Il SIHH (Salon International d’Haute Horlogerie) si tiene ogni anno da ventisei anni a Ginevra, poco prima della fiera di Basilea, molto più affollata (si potrebbe anche dire popolare?). La differenza principale tra le due fiere, oltre agli espositori, è che a Ginevra si partecipa solo su invito, non è possibile acquistare biglietti. Questo perché inizialmente la manifestazione era promossa – e finanziata – dal potente gruppo Richemont e invitava solo i distributori dei suoi marchi, alcuni giornalisti e una selezione di clienti con l'intenzione o almeno il potenziale di acquisto.
Nel 2016, venticinque anni dopo quella prima edizione, il gruppo di espositori si è ampliato non solo con altri grandi marchi esterni al gruppo come Audemars Piguet, Parmigiani o Richard Mille, ma con una costellazione di indipendenti più modesti (relativamente parlando) che negli ultimi anni avevano preso posizione nelle suite di lussuosi hotel di Ginevra durante le date dell'evento con la chiara intenzione di sfruttare il traffico che generava.

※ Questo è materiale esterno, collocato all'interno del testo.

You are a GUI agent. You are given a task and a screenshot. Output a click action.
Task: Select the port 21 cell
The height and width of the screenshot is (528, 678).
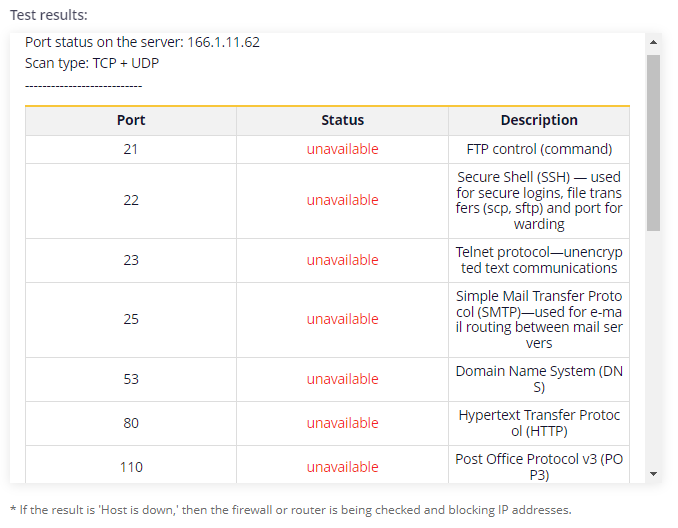click(131, 149)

Così, per la prima volta nella sua storia, e in coincidenza con un cambio di immagine, il SIHH ha allestito il "Carrè des Horlogers", uno spazio effettivamente quadrato come una piazza dove nove dei più grandi nomi dell'orologeria indipendente hanno mostrato non solo i loro nuovi prodotti ma anche le loro capacità: Christophe Claret, DeBethune, H. Moser&Cie, Hautlence (che appartiene allo stesso gruppo di Moser, il che rende entrambi i marchi meno "indipendenti"), HyT, Kari Voutilainen, Laurent Ferrier, MB&F e Urwerk.
Le presentazioni si sono svolte in modo assolutamente programmato e a tal fine ogni visitatore (almeno quelli legati alla stampa) ha ricevuto una carta personale e non trasferibile - con nome e fotografia - codificata specificamente per gli eventi a cui era stato invitato, rendendo impossibile l'accesso a una sala stampa dove non era atteso. D'altra parte, va detto che una volta all'interno dei locali (e degli orari) del Salone si può fare colazione, pranzo o spuntini in qualsiasi momento della giornata, tutti di ottima qualità e forniti dall'organizzazione, così che le poche attese tra le visite diventano molto più sopportabili.
Come a Basilea, il visitatore ha accesso a un grande chiosco di riviste provenienti da tutto il mondo che possono essere prese gratuitamente, il che genera necessariamente peso extra in qualsiasi valigia... a meno che non si utilizzi il servizio di spedizione strategicamente posizionato accanto all'area stampa e che, sempre per cortesia del Salone, fornisce buoni per spedire gratuitamente un pacco fino a sette chili in qualsiasi luogo. Altri numeri: 24 espositori inclusi i 9 indipendenti, 40.000 m2 di esposizione e 15.000 visitatori di cui 1.500 giornalisti.
Quest'anno (non so per gli anni precedenti) sono state presentate novità come se non ci fosse un domani: una media di dieci per ogni membro del gruppo Richemont fa molto, quindi sarà questione di iniziare con esse prima che smettano di essere solo nuove.